→ **Assignment 1**:
Rewrite the paragraph of the passage on conservation of synteny that begins "The association index λ describes" as a short bulleted list, keeping its main facts.
→ **Assignment 2**:
Answer these questions from the passage on conservation of synteny:
(a) What do the categories on the X-axes represent?
(b) Which comparison gave the highest λ value, and what was that value?
(c) What do the lower λ values for Ambystoma-murid rodent comparisons indicate?
→ **Assignment 3**:
Print everything in the passage on conservation of synteny from "Frequency distributions of" down to "presumptive Ambystoma ortholog.".

→ **Reading passage**:
Frequency distributions of the numbers of presumptive Ambystoma orthologs that were identified among major vertebrate groups. Categories on the X-axes represent the total number of species within each major vertebrate group that yielded a presumptive Ambystoma ortholog.

Conservation of synteny

The association index λ describes the extent to which chromosomal assignments of loci (genes) in one species are predictive of chromosome assignments in another species (see Methods). High λ values indicate high predictability; such values are expected when few inter-chromosomal rearrangements of genes occur between two species after divergence from a common ancestor. Thus, λ provides a measure of the combined effects of phylogenetic distance and lineage specific rearrangement rates on the inter-chromosomal distribution of genes. We estimated λ for pairwise comparisons between Ambystoma and each of the seven reference vertebrate genomes. Significant (non-zero) association indices were observed for all comparisons and there was considerable variation in λ values (0.18 for Ambystoma vs. zebrafish and mouse to 0.33 for Ambystoma vs. chicken; see Table 1). Variable λ values for Ambystoma-amniote comparisons illustrate the importance of lineage specific effects, because all amniotes share the same divergence time. In this case of λ variability among amniotes, lower λ values for Ambystoma-murid rodents indicate an increased rate of genome rearrangement in the murid rodent lineage.

→ **Exercise data**:
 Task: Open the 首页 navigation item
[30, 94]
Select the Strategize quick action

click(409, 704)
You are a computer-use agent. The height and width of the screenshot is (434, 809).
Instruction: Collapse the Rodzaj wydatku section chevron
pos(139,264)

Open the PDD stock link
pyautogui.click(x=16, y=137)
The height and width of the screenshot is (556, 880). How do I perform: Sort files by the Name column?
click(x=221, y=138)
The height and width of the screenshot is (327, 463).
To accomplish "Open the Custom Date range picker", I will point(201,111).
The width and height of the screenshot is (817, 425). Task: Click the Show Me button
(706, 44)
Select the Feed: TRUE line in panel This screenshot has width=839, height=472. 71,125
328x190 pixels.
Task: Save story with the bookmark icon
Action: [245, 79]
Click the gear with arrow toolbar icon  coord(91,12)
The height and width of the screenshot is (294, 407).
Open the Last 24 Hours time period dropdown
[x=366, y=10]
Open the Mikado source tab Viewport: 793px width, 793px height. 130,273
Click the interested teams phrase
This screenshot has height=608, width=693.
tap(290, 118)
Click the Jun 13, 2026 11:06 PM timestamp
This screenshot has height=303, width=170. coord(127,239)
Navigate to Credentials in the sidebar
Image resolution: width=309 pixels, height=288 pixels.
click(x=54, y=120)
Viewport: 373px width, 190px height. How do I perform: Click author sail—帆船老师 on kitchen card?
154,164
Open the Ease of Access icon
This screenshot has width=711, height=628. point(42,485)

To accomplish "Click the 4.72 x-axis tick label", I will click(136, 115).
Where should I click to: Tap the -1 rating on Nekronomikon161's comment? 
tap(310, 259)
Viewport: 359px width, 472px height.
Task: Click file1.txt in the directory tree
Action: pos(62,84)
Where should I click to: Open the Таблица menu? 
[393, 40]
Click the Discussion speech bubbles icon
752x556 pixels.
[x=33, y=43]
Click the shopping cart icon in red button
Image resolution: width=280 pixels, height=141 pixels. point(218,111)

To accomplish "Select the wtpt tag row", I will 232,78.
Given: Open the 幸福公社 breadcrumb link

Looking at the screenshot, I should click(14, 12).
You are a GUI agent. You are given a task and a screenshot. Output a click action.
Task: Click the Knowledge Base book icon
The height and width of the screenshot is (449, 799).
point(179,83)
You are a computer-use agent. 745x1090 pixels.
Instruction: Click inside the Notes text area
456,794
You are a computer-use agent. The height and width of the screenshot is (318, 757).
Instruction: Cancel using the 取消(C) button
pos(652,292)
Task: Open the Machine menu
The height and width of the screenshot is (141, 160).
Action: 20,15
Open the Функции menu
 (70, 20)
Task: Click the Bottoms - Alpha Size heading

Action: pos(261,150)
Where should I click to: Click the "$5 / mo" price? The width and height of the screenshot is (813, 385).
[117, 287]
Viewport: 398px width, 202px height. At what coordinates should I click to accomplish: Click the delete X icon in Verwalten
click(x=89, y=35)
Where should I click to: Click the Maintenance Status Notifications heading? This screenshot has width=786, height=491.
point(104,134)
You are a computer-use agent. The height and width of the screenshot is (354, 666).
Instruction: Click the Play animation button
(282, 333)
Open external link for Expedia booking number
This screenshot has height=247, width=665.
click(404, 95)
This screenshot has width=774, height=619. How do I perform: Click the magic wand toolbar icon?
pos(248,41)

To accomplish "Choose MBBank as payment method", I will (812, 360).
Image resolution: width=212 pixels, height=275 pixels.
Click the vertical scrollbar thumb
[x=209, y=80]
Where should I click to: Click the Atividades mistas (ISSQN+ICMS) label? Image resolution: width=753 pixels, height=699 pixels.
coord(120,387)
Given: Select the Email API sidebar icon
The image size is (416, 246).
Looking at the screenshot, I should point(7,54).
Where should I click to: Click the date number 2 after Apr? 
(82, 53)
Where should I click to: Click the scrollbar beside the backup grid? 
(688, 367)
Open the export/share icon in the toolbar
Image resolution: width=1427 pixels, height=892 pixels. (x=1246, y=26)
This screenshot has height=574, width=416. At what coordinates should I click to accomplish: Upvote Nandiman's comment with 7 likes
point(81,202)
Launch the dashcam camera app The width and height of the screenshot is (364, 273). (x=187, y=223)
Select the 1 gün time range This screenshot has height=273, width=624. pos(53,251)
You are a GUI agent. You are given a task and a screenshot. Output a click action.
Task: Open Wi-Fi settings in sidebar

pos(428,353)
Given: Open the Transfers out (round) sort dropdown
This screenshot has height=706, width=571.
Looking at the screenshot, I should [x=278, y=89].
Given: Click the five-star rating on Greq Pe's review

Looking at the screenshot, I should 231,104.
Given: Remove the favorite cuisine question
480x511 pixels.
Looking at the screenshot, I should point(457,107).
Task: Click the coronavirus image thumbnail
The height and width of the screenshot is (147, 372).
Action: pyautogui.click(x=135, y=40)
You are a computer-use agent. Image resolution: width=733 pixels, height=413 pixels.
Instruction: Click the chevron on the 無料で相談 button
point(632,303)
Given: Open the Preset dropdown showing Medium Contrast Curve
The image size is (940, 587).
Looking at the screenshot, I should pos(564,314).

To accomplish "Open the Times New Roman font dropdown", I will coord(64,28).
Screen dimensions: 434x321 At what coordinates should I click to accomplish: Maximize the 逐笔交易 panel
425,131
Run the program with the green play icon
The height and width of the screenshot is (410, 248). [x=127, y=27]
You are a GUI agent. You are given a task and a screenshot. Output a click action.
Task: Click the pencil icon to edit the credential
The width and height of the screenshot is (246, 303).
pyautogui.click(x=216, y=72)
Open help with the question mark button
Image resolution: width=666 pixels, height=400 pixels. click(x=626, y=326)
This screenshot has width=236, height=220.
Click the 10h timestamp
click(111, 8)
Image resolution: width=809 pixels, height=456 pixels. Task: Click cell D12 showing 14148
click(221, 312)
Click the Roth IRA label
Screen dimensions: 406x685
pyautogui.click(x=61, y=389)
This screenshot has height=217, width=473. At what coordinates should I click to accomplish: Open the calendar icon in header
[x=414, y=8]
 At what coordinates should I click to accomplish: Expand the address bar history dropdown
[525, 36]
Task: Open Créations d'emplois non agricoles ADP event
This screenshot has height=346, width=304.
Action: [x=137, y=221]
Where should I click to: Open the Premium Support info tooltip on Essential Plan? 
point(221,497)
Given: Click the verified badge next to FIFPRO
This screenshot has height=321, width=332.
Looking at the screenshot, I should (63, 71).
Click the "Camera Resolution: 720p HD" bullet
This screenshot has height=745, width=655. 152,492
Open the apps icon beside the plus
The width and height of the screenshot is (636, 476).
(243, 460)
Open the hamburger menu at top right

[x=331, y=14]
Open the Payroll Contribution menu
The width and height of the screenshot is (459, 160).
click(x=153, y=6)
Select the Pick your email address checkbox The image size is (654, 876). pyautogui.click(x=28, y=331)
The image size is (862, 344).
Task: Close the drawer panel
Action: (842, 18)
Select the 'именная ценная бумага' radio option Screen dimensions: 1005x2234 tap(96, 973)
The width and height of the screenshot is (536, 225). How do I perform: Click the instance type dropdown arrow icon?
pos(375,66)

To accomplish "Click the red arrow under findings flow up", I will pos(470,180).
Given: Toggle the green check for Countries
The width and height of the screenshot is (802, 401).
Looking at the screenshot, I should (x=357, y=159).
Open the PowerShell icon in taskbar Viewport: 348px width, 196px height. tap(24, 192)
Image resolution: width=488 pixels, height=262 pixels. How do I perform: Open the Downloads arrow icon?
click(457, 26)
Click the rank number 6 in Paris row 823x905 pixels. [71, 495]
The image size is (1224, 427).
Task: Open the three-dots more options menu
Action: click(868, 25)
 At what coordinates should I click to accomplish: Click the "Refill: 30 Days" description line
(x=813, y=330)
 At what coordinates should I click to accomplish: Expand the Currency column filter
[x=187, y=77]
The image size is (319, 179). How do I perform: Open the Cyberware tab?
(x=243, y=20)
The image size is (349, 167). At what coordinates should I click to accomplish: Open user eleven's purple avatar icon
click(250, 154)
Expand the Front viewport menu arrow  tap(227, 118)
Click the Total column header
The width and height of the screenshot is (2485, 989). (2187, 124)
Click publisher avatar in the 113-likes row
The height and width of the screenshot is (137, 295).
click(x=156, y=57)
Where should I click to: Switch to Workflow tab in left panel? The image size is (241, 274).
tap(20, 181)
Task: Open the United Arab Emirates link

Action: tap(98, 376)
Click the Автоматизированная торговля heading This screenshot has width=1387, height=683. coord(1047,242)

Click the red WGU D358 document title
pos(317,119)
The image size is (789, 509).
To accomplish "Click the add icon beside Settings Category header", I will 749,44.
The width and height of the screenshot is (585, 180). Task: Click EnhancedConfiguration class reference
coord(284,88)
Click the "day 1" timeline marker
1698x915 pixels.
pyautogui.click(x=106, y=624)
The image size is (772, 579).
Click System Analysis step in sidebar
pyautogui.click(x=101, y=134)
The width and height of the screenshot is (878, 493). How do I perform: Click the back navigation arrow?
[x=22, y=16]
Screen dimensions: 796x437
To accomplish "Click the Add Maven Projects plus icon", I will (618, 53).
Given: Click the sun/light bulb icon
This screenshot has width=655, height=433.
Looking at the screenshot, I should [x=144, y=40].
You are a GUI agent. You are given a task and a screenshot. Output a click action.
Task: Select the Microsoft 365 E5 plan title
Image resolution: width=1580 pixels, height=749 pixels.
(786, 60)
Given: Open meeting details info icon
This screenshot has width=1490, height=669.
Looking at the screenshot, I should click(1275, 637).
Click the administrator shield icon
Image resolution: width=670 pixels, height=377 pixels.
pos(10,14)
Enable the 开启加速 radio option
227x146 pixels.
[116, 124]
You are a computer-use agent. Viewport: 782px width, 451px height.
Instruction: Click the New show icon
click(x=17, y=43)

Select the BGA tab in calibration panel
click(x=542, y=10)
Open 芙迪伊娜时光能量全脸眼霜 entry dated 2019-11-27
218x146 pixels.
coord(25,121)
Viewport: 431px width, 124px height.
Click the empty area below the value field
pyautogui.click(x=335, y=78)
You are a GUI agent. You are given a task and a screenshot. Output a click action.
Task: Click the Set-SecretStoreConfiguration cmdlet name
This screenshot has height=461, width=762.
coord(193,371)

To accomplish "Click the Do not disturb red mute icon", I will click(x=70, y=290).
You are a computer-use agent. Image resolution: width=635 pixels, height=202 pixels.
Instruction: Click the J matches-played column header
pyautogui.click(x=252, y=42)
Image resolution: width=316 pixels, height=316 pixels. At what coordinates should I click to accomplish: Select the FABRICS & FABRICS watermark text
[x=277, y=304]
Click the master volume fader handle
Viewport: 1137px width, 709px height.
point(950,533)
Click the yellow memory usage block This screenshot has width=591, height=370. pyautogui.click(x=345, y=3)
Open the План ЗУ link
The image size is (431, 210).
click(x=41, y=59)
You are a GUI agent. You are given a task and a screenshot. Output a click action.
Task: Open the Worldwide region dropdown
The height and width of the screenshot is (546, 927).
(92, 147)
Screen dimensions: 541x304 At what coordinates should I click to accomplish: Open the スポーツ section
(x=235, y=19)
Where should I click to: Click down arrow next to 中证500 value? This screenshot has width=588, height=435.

→ **Answer section 1**:
- The association index λ measures how well the chromosome locations of genes in one species predict their chromosome locations in another species.
- High λ values mean high predictability. They are expected when few genes have moved between chromosomes since the two species split from a common ancestor.
- λ therefore reflects both how distantly the species are related and how fast each lineage rearranges its genes.
- λ was estimated for Ambystoma against each of seven reference vertebrate genomes.
- All comparisons gave significant (non-zero) values, and the values varied widely. They ranged from 0.18 for Ambystoma vs. zebrafish and mouse to 0.33 for Ambystoma vs. chicken (Table 1).
- All amniotes share the same divergence time, so the differences among Ambystoma-amniote comparisons show the effect of each lineage.
- The lower λ values for Ambystoma vs. murid rodents point to faster genome rearrangement in the murid rodent lineage.

→ **Answer section 2**:
(a) The total number of species within each major vertebrate group that yielded a presumptive Ambystoma ortholog.
(b) Ambystoma vs. chicken, with a λ of 0.33.
(c) An increased rate of genome rearrangement in the murid rodent lineage.

→ **Answer section 3**:
Frequency distributions of the numbers of presumptive Ambystoma orthologs that were identified among major vertebrate groups. Categories on the X-axes represent the total number of species within each major vertebrate group that yielded a presumptive Ambystoma ortholog.